WHAT YOU NEED TO DO -
These entries must be printed again exactly as they are.

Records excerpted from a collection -
------------------------------------------------------------
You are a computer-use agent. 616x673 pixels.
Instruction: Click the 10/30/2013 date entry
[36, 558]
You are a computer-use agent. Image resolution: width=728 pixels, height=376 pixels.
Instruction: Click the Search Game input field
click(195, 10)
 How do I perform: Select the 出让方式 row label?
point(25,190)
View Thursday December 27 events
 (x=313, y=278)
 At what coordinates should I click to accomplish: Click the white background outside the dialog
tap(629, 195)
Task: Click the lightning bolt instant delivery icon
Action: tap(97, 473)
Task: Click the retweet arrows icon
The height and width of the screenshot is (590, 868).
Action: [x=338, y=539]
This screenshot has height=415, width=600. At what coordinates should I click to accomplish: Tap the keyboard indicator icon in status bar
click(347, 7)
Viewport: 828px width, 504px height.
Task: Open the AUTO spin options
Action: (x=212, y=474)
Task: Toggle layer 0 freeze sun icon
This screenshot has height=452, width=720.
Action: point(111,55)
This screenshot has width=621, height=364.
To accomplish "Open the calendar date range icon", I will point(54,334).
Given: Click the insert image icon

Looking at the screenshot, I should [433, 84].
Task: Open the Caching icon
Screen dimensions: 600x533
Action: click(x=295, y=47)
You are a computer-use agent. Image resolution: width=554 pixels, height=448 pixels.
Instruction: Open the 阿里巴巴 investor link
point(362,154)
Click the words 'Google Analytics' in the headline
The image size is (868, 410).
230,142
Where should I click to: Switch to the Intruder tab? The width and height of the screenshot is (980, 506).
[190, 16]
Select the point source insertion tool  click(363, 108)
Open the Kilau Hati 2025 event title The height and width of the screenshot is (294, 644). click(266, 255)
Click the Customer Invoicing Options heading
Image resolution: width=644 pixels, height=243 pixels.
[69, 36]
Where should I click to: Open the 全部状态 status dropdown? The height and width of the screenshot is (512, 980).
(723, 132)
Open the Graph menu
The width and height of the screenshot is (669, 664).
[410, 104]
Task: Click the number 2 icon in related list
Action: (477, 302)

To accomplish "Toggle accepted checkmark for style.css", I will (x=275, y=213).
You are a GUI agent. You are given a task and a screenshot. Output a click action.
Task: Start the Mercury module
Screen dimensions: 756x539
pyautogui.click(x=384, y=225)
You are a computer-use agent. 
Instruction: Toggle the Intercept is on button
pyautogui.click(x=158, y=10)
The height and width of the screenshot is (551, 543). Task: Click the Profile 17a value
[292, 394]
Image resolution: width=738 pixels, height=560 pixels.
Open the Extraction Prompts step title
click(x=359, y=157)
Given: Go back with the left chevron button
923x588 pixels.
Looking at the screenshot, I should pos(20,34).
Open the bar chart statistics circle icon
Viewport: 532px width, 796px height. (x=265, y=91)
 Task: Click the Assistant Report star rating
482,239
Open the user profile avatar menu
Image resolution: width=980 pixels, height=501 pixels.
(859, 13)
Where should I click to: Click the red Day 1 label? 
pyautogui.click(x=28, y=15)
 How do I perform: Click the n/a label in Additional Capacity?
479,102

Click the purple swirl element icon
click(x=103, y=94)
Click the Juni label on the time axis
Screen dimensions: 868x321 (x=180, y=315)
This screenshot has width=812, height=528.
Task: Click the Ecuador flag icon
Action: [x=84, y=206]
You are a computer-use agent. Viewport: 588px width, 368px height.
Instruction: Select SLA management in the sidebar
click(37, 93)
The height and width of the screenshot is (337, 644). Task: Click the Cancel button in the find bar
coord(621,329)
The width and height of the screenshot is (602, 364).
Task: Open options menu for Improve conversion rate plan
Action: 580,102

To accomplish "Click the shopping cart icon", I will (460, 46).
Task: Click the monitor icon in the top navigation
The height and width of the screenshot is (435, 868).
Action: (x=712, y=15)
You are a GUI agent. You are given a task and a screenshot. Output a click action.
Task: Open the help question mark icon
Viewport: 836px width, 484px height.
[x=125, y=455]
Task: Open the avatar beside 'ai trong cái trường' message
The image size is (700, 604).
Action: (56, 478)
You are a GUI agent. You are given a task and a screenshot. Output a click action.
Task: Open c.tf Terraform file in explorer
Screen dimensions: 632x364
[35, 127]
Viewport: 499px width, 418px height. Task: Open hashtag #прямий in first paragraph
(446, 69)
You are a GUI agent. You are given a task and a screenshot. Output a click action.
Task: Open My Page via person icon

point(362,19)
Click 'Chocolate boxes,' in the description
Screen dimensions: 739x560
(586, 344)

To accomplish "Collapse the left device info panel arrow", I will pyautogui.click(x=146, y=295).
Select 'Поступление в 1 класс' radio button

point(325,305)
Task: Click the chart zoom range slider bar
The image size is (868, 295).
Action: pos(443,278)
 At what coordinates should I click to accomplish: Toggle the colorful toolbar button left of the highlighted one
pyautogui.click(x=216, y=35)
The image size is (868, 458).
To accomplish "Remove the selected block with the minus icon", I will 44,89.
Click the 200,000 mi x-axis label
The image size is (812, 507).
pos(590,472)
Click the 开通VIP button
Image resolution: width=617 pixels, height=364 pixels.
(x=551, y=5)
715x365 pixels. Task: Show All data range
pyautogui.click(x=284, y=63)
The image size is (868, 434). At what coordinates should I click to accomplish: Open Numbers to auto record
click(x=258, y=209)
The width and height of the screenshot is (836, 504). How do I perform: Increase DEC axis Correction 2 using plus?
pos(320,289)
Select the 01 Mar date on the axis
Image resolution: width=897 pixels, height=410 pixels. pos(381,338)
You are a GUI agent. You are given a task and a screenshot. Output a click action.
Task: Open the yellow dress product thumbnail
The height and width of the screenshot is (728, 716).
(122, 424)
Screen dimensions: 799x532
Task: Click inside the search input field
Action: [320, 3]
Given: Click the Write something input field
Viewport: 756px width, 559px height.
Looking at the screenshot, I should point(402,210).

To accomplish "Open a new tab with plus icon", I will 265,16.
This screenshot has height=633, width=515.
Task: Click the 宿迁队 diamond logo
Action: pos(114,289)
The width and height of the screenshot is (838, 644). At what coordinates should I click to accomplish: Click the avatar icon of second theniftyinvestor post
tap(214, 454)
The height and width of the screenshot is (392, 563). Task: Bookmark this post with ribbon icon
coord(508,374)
------------------------------------------------------------
RESPONSE FOR THIS EXERCISE -
You are a computer-use agent. 616x673 pixels.
Instruction: Click the 10/30/2013 date entry
[36, 558]
You are a computer-use agent. Image resolution: width=728 pixels, height=376 pixels.
Instruction: Click the Search Game input field
click(195, 10)
 How do I perform: Select the 出让方式 row label?
point(25,190)
View Thursday December 27 events
 (x=313, y=278)
 At what coordinates should I click to accomplish: Click the white background outside the dialog
tap(629, 195)
Task: Click the lightning bolt instant delivery icon
Action: tap(97, 473)
Task: Click the retweet arrows icon
The height and width of the screenshot is (590, 868).
Action: [x=338, y=539]
This screenshot has height=415, width=600. At what coordinates should I click to accomplish: Tap the keyboard indicator icon in status bar
click(347, 7)
Viewport: 828px width, 504px height.
Task: Open the AUTO spin options
Action: (x=212, y=474)
Task: Toggle layer 0 freeze sun icon
This screenshot has height=452, width=720.
Action: point(111,55)
This screenshot has width=621, height=364.
To accomplish "Open the calendar date range icon", I will point(54,334).
Given: Click the insert image icon

Looking at the screenshot, I should [433, 84].
Task: Open the Caching icon
Screen dimensions: 600x533
Action: click(x=295, y=47)
You are a computer-use agent. Image resolution: width=554 pixels, height=448 pixels.
Instruction: Open the 阿里巴巴 investor link
point(362,154)
Click the words 'Google Analytics' in the headline
The image size is (868, 410).
230,142
Where should I click to: Switch to the Intruder tab? The width and height of the screenshot is (980, 506).
[190, 16]
Select the point source insertion tool  click(363, 108)
Open the Kilau Hati 2025 event title The height and width of the screenshot is (294, 644). click(266, 255)
Click the Customer Invoicing Options heading
Image resolution: width=644 pixels, height=243 pixels.
[69, 36]
Where should I click to: Open the 全部状态 status dropdown? The height and width of the screenshot is (512, 980).
(723, 132)
Open the Graph menu
The width and height of the screenshot is (669, 664).
[410, 104]
Task: Click the number 2 icon in related list
Action: (477, 302)

To accomplish "Toggle accepted checkmark for style.css", I will (x=275, y=213).
You are a GUI agent. You are given a task and a screenshot. Output a click action.
Task: Start the Mercury module
Screen dimensions: 756x539
pyautogui.click(x=384, y=225)
You are a computer-use agent. 
Instruction: Toggle the Intercept is on button
pyautogui.click(x=158, y=10)
The height and width of the screenshot is (551, 543). Task: Click the Profile 17a value
[292, 394]
Image resolution: width=738 pixels, height=560 pixels.
Open the Extraction Prompts step title
click(x=359, y=157)
Given: Go back with the left chevron button
923x588 pixels.
Looking at the screenshot, I should pos(20,34).
Open the bar chart statistics circle icon
Viewport: 532px width, 796px height. (x=265, y=91)
 Task: Click the Assistant Report star rating
482,239
Open the user profile avatar menu
Image resolution: width=980 pixels, height=501 pixels.
(859, 13)
Where should I click to: Click the red Day 1 label? 
pyautogui.click(x=28, y=15)
 How do I perform: Click the n/a label in Additional Capacity?
479,102

Click the purple swirl element icon
click(x=103, y=94)
Click the Juni label on the time axis
Screen dimensions: 868x321 (x=180, y=315)
This screenshot has width=812, height=528.
Task: Click the Ecuador flag icon
Action: [x=84, y=206]
You are a computer-use agent. Viewport: 588px width, 368px height.
Instruction: Select SLA management in the sidebar
click(37, 93)
The height and width of the screenshot is (337, 644). Task: Click the Cancel button in the find bar
coord(621,329)
The width and height of the screenshot is (602, 364).
Task: Open options menu for Improve conversion rate plan
Action: 580,102

To accomplish "Click the shopping cart icon", I will (460, 46).
Task: Click the monitor icon in the top navigation
The height and width of the screenshot is (435, 868).
Action: (x=712, y=15)
You are a GUI agent. You are given a task and a screenshot. Output a click action.
Task: Open the help question mark icon
Viewport: 836px width, 484px height.
[x=125, y=455]
Task: Open the avatar beside 'ai trong cái trường' message
The image size is (700, 604).
Action: (56, 478)
You are a GUI agent. You are given a task and a screenshot. Output a click action.
Task: Open c.tf Terraform file in explorer
Screen dimensions: 632x364
[35, 127]
Viewport: 499px width, 418px height. Task: Open hashtag #прямий in first paragraph
(446, 69)
You are a GUI agent. You are given a task and a screenshot. Output a click action.
Task: Open My Page via person icon

point(362,19)
Click 'Chocolate boxes,' in the description
Screen dimensions: 739x560
(586, 344)

To accomplish "Collapse the left device info panel arrow", I will pyautogui.click(x=146, y=295).
Select 'Поступление в 1 класс' radio button

point(325,305)
Task: Click the chart zoom range slider bar
The image size is (868, 295).
Action: pos(443,278)
 At what coordinates should I click to accomplish: Toggle the colorful toolbar button left of the highlighted one
pyautogui.click(x=216, y=35)
The image size is (868, 458).
To accomplish "Remove the selected block with the minus icon", I will 44,89.
Click the 200,000 mi x-axis label
The image size is (812, 507).
pos(590,472)
Click the 开通VIP button
Image resolution: width=617 pixels, height=364 pixels.
(x=551, y=5)
715x365 pixels. Task: Show All data range
pyautogui.click(x=284, y=63)
The image size is (868, 434). At what coordinates should I click to accomplish: Open Numbers to auto record
click(x=258, y=209)
The width and height of the screenshot is (836, 504). How do I perform: Increase DEC axis Correction 2 using plus?
pos(320,289)
Select the 01 Mar date on the axis
Image resolution: width=897 pixels, height=410 pixels. pos(381,338)
You are a GUI agent. You are given a task and a screenshot. Output a click action.
Task: Open the yellow dress product thumbnail
The height and width of the screenshot is (728, 716).
(122, 424)
Screen dimensions: 799x532
Task: Click inside the search input field
Action: [320, 3]
Given: Click the Write something input field
Viewport: 756px width, 559px height.
Looking at the screenshot, I should point(402,210).

To accomplish "Open a new tab with plus icon", I will 265,16.
This screenshot has height=633, width=515.
Task: Click the 宿迁队 diamond logo
Action: pos(114,289)
The width and height of the screenshot is (838, 644). At what coordinates should I click to accomplish: Click the avatar icon of second theniftyinvestor post
tap(214, 454)
The height and width of the screenshot is (392, 563). Task: Bookmark this post with ribbon icon
coord(508,374)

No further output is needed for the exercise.